第169話 11枚目:顔合わせ
防壁の真ん中、大きな門を壊しかけた事については、むしろ大喝采が上がってものすごい受けていたから、結果オーライという事になった。
どちらかというとエルルが着地して、もみくちゃにされる前にと私が襟元から顔を出した時の方が問題だった。うん。ガタイが良くてコワモテな人達が揃って目を丸くしていたのはちょっと壮観だったね。
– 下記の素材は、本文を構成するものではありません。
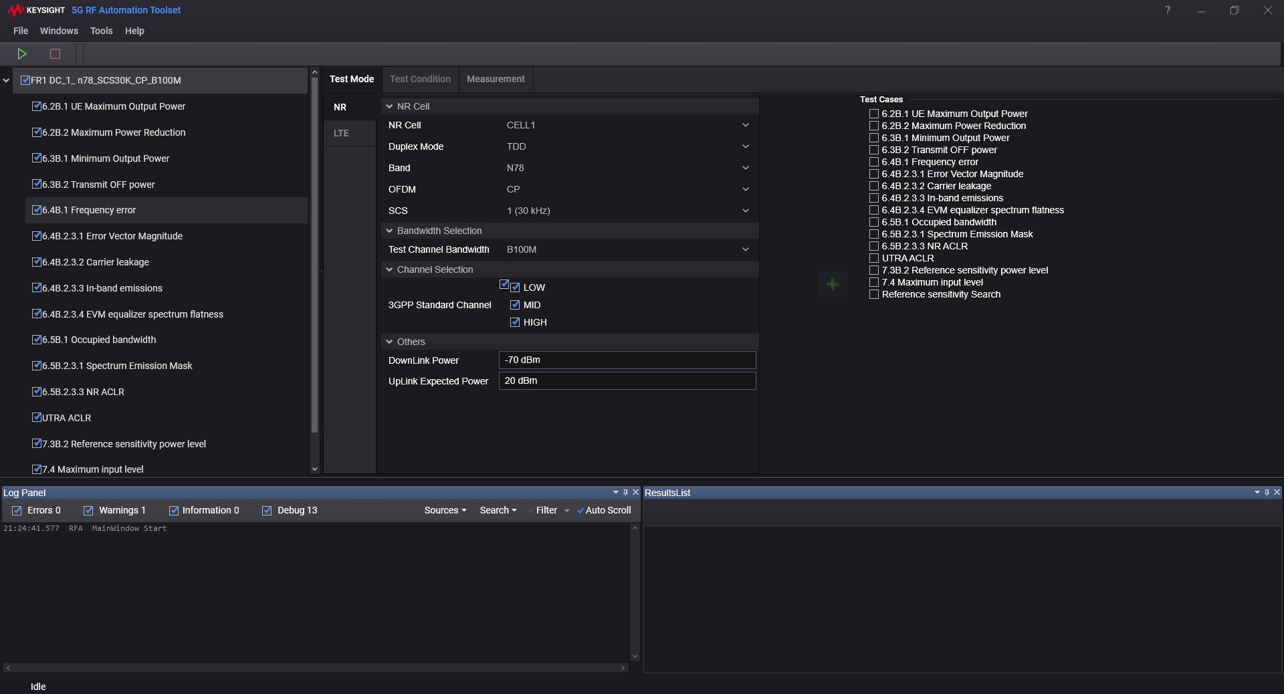1284x694 pixels.
Task: Close the Log Panel with its X icon
Action: (x=636, y=492)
現在? エルルは嫉妬だか興味だか分からないけど、鬼族の人達にモテモテだよ。模擬戦と言う名の手合わせ(真剣使用)的な意味で。そして私はと言うと。
「ほほほ。可愛えぇなぁー」
「どれ、こちにも触らせておくれ」
金髪金眼で狐耳尻尾なお姉さんや黒髪黒目で椿の花を頭に飾ったお姉さんにモテモテだったよ。大人しい猫かなんかを可愛がる的な意味で。流石に鬼族の人達も、このお姉さん達を相手にしようとは思わないらしい。
……だって、狐耳尻尾なお姉さんは尻尾が9本あるし、椿の花のお姉さんは、着物の柄に描かれてる椿が、葉っぱまで赤いからね。たぶんだが本来は人外種族であることを考えると、大体その実力と正体は分かるってものだよ。
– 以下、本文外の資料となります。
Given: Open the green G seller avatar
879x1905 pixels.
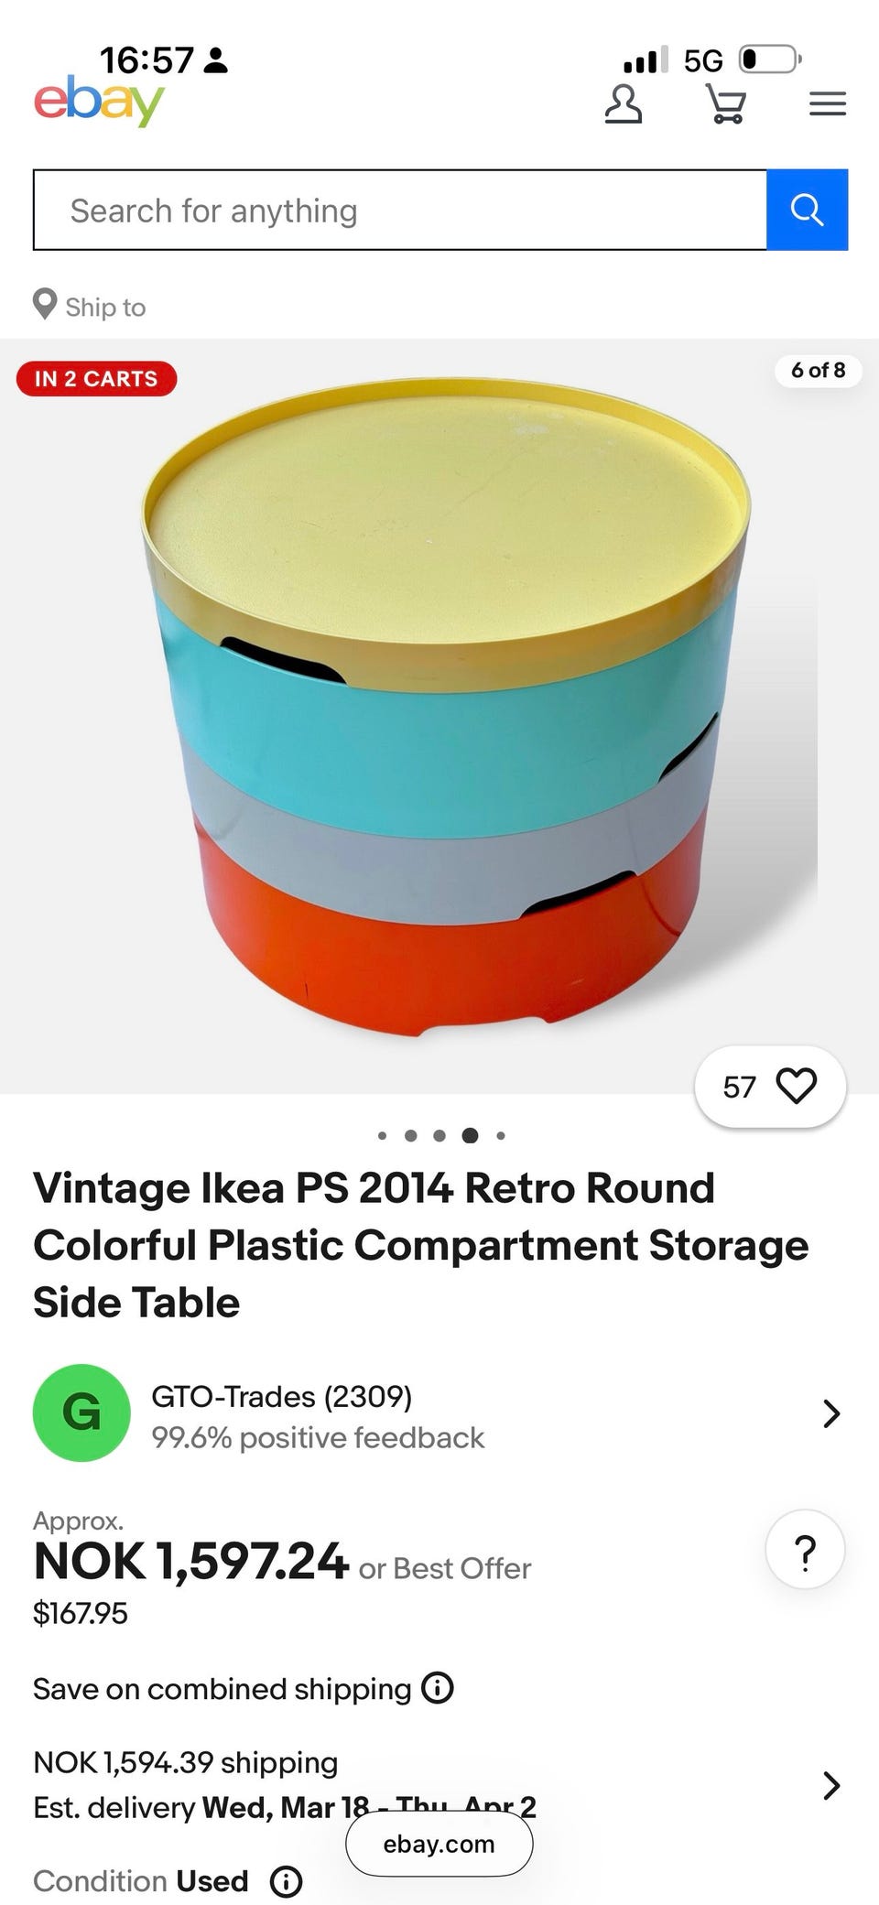Looking at the screenshot, I should (81, 1413).
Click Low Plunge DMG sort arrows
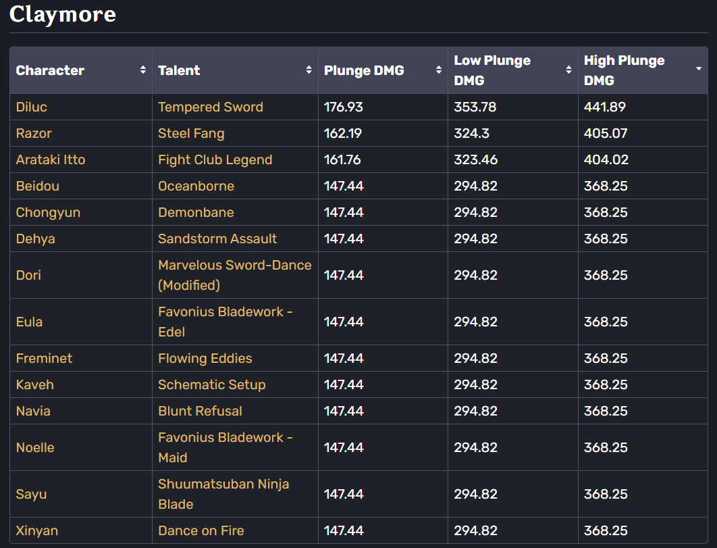This screenshot has width=717, height=548. [568, 70]
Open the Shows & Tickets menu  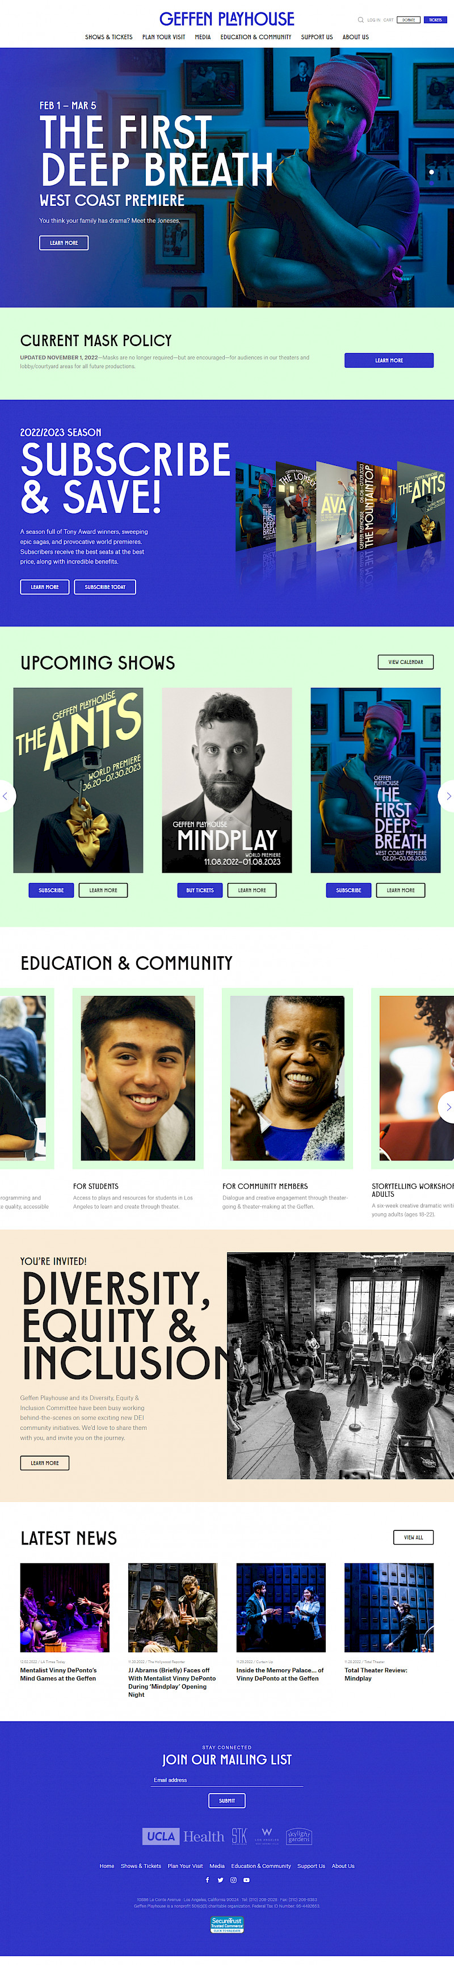[109, 37]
綺麗なお姉さんは怒ると怖い。そんなの皆知ってる事じゃないか。
「ほんにすべすべした鱗で、綺麗やなぁー。……食べてしまいたい」
「ふふ。丸くて、小さくて、ふっくらしてて。……美味しそうやねぇ」
時々零れる呟きに顔が引きつりそうになるけどな!! 冗談と本気の区別がつかないんですがお姉さん!!
とりあえず、出発する時に今から向かうという事を「第一候補」には知らせているし、念の為鬼族の街が見えた時点でもうすぐ到着するという連絡を入れている。流石にそろそろ迎えに来てくれてもいい筈なんだけど。
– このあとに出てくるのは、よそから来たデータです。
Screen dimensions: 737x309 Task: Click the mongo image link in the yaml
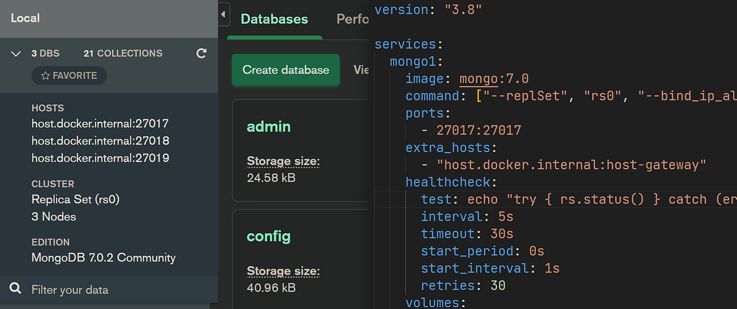478,78
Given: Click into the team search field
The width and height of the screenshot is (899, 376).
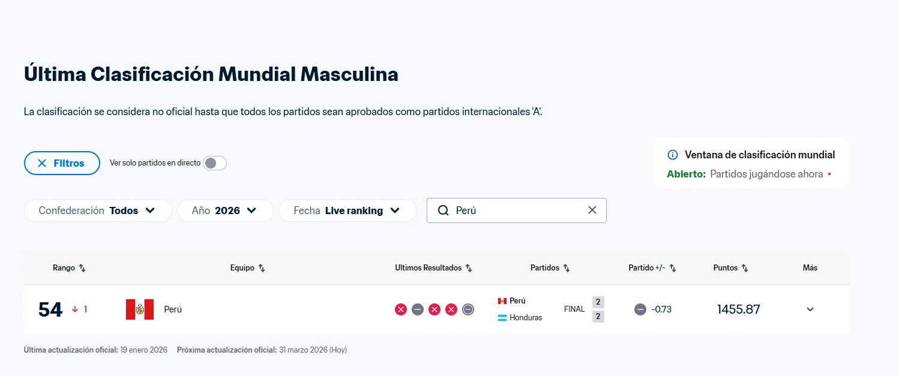Looking at the screenshot, I should coord(516,210).
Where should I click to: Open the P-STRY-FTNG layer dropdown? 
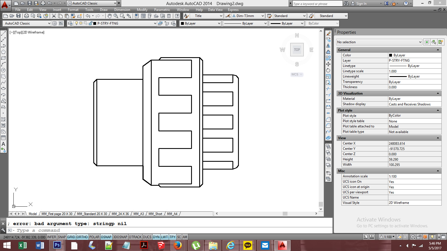pos(155,23)
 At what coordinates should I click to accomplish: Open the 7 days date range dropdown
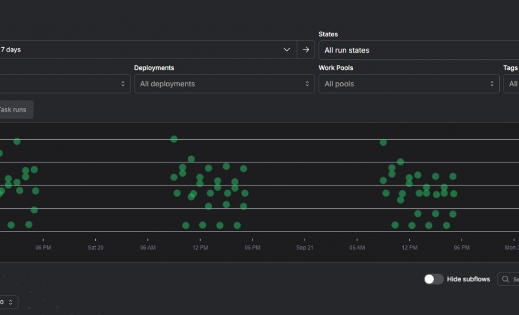(x=142, y=49)
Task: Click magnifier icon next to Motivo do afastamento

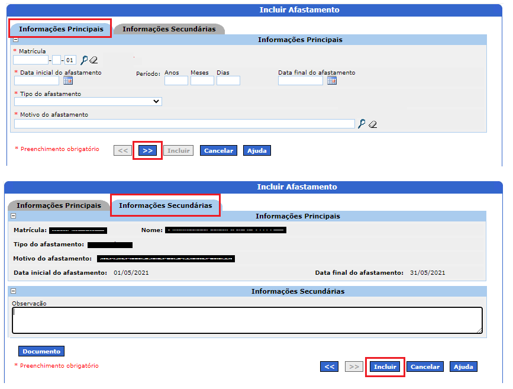Action: click(362, 124)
『くはは、相変わらず大人気であるな、「第三候補」!』
「あら?」
「まぁ。あんさんのお知り合い?」
『むしろこちらが呼びつけて、1日とおかずに来てくれた頼もしい協力者であるよ』
「協力者……と、言う事は」
「あぁ……鬼神様の件での応援、言うんは、この子らどしたか」
声はイベント空間で聞いたのと同じ、もっというなら第一回イベントで仮の姿の時に聞いたのと同じだ。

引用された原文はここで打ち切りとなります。